• Task description:
Reproduce the material starting with the line that contains "Identify the location" and going on through the end, replacing "watermark" with "logo" and changing nothing else. Leave the pictures out.

Collected data entries:

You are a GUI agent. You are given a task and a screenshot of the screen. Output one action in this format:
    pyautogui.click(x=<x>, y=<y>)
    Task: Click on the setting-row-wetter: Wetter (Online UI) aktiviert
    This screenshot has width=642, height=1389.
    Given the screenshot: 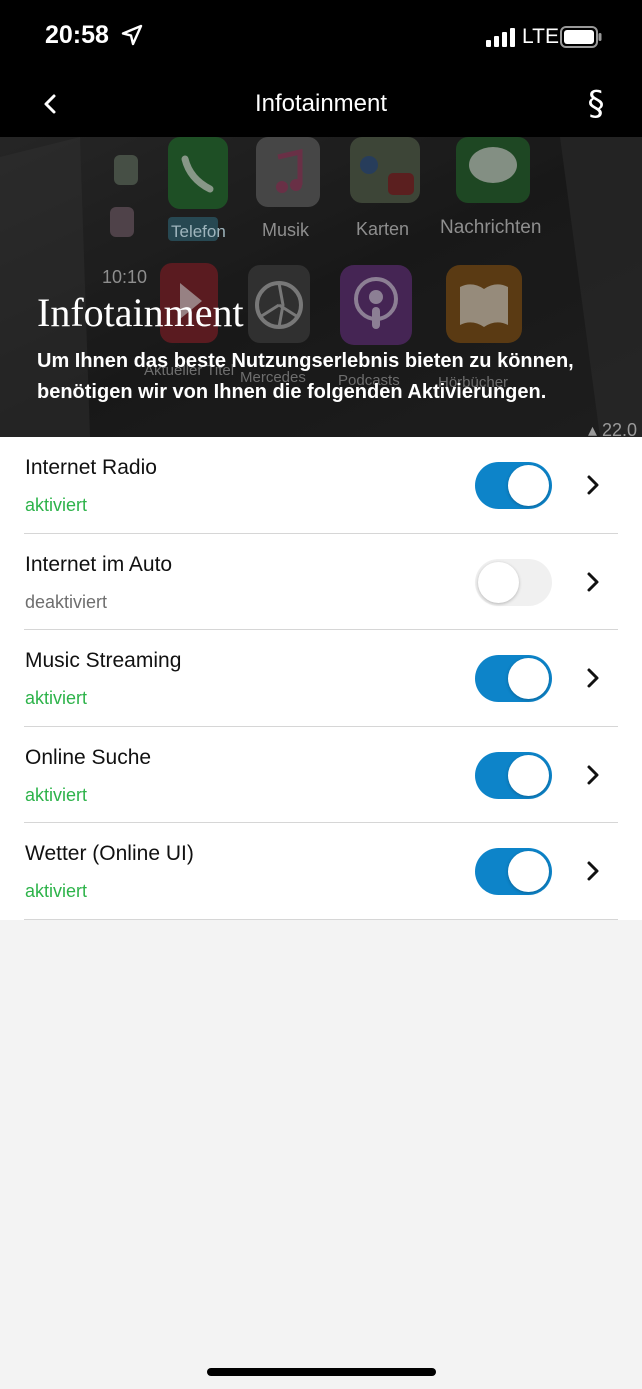 What is the action you would take?
    pyautogui.click(x=321, y=872)
    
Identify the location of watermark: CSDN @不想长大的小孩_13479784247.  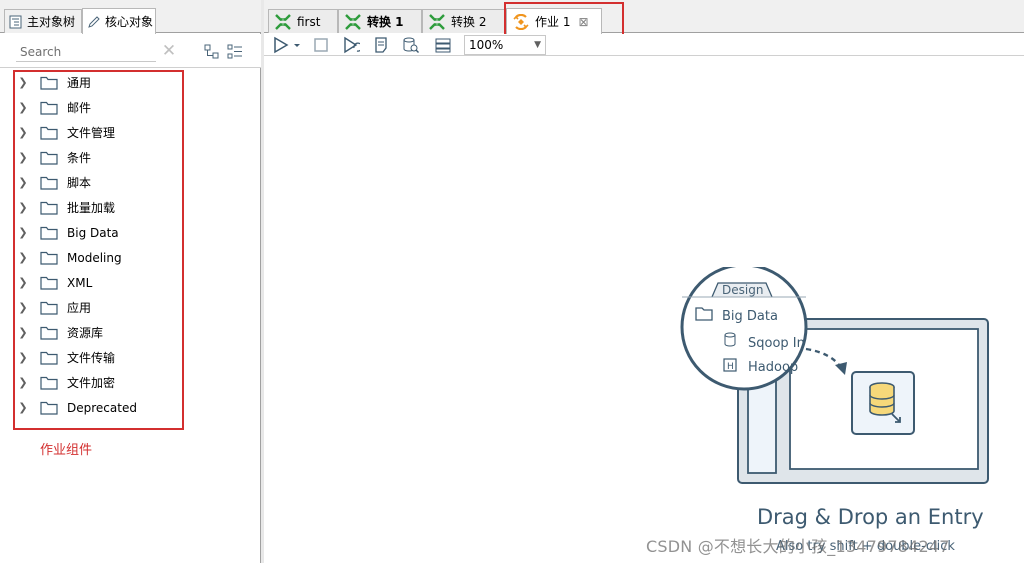
(798, 546).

• Response:
Identify the location of logo: CSDN @不想长大的小孩_13479784247.  
(798, 546).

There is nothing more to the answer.